I understand that, cose they pay for evrything, so quite normal, but the thing is, if you can't live properly, and they won't care of it, you won't be able to get any other incomes, because of it, you just have to leave and back home, and the close is effective for one year, it was one of my question, ( still waiting the answere), does that mean that you can't work for another Fitness club in the UAE ONLY, or does that close is efficient to others countries?
So, that's taff, imagine you got a better offer overther, more freedom, and F....k, you can't accepte because of that close, you are stuck with them for 2years, or less if you decide to leave them at your cost, the return tiket they pay for is only available untill you finish your 2years.

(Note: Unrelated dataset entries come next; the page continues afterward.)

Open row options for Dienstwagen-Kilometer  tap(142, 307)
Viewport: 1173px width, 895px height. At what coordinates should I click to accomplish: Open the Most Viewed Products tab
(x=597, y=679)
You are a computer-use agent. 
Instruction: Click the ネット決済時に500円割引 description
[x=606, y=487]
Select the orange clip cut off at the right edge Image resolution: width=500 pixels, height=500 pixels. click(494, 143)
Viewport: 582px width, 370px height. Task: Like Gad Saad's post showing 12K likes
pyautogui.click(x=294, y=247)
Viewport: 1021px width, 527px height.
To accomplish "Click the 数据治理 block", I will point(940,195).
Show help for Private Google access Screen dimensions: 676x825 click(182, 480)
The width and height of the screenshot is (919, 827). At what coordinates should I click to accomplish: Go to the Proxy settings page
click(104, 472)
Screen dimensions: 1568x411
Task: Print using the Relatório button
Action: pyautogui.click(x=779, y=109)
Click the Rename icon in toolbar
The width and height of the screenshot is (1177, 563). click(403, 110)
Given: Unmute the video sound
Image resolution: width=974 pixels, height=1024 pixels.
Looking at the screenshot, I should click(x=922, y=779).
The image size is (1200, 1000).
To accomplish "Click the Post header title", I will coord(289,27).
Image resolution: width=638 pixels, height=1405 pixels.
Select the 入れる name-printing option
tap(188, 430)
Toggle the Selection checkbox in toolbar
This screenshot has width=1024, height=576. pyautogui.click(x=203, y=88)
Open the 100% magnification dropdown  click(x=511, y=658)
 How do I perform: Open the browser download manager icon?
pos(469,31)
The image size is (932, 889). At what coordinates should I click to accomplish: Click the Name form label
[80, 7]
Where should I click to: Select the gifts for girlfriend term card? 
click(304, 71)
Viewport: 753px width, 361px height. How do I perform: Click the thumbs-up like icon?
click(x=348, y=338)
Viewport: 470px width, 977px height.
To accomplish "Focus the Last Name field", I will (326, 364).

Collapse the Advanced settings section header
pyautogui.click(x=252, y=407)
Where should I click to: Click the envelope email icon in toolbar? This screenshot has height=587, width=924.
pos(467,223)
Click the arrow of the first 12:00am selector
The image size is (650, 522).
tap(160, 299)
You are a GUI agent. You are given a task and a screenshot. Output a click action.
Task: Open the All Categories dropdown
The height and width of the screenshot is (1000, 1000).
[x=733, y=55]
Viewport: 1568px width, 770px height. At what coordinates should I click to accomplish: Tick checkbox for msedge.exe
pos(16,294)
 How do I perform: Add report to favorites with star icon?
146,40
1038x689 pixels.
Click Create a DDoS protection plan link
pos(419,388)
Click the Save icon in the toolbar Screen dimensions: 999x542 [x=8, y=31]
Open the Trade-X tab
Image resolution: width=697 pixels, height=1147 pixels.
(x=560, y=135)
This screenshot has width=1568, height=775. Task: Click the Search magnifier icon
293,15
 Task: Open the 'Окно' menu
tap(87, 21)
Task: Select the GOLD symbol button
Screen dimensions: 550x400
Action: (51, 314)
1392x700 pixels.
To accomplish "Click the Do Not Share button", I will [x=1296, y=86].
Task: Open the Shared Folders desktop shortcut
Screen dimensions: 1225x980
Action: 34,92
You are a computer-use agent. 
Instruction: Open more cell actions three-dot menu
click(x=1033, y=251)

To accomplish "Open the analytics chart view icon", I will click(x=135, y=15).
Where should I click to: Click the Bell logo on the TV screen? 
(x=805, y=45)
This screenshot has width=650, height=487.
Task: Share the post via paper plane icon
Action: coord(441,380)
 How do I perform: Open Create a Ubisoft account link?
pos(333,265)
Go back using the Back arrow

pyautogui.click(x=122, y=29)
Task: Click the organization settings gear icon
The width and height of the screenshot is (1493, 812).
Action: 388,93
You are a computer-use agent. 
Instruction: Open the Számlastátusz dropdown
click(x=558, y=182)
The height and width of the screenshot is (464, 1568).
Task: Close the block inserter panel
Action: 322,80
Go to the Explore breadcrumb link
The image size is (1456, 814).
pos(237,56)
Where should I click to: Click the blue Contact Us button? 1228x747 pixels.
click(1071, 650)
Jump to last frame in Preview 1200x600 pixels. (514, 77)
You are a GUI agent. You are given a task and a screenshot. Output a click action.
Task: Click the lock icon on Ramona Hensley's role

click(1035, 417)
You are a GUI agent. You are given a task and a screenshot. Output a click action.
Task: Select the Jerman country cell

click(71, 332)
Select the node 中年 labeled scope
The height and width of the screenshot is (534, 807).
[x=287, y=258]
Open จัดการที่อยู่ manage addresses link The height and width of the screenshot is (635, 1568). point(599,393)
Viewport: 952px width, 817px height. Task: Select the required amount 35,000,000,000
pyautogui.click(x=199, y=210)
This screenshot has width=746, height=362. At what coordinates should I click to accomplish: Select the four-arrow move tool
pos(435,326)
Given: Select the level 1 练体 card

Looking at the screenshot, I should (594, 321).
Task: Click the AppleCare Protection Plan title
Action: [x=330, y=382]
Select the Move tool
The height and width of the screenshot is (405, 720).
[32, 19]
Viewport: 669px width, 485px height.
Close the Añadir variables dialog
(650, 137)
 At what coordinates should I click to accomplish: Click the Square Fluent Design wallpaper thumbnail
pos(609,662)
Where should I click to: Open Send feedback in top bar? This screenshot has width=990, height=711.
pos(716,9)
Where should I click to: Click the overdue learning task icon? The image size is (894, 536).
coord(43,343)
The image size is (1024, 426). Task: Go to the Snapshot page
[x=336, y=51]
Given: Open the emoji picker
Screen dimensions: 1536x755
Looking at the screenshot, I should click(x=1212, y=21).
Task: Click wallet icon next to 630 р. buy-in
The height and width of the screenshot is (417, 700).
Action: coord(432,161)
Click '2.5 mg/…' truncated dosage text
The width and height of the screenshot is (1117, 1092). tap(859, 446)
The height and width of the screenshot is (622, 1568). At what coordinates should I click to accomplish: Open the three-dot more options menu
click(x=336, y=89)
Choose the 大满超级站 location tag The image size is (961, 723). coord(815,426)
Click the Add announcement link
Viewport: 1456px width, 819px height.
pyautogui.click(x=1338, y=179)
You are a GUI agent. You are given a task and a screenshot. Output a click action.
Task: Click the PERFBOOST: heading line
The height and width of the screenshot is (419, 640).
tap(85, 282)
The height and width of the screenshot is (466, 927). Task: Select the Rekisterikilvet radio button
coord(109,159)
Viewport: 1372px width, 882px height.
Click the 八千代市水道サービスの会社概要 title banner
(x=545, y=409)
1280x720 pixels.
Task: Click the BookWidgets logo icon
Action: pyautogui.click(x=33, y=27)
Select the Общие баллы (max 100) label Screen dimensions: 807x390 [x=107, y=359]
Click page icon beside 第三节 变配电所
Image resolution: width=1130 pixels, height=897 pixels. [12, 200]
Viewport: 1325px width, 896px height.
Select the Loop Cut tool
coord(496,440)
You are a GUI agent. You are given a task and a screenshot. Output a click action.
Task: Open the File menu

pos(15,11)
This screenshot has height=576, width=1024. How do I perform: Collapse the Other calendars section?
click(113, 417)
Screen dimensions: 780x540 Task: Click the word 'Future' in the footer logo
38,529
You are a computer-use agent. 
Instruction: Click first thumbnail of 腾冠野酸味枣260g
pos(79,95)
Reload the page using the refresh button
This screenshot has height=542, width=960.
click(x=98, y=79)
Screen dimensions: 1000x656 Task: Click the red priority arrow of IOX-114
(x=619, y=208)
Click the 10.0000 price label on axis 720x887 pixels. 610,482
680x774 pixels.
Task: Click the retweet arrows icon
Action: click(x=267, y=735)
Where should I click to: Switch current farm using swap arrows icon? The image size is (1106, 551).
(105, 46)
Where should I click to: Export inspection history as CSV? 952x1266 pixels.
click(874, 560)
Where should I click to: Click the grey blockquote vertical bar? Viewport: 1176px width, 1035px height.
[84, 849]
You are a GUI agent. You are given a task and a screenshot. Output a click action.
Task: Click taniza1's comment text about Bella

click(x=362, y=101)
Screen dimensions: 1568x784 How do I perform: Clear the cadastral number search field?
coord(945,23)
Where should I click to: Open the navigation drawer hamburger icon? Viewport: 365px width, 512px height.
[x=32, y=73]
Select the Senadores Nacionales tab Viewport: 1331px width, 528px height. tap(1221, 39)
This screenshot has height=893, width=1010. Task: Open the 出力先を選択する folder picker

Anyway, I have been through so may ussues with companies, last was in a 5 stars Hotel in London, working 40 houres a week, and get payed 7£ per hours on the gym floor, and per PT a % of 40£ 1h session or % of a 20£ for 30 mins session,and that money, was a commission, payed evry months, so, on 40£ I got only 8£, and 20£ was around 3-4£, just bull****, so that is why, I don't want to be in the same situatin, or even worste.
Thanks, have a nice day.
Lauriefit.


----------



## jakegliddon (Oct 6, 2011)

Hey again guys the apartments are situated near the oasis shopping centre. Also I'm required to do fitness instructor jobs like sign people up etc also I have to do 5 pt sessions a day which works out to be 120 sessions plus a month as stated above. Now I'm used to doing all this for 400£ a month over here with out commission, also any classes I take as I have a lot of qualifications in gym classes like circuits, studio cycling etc I get those on commission too. 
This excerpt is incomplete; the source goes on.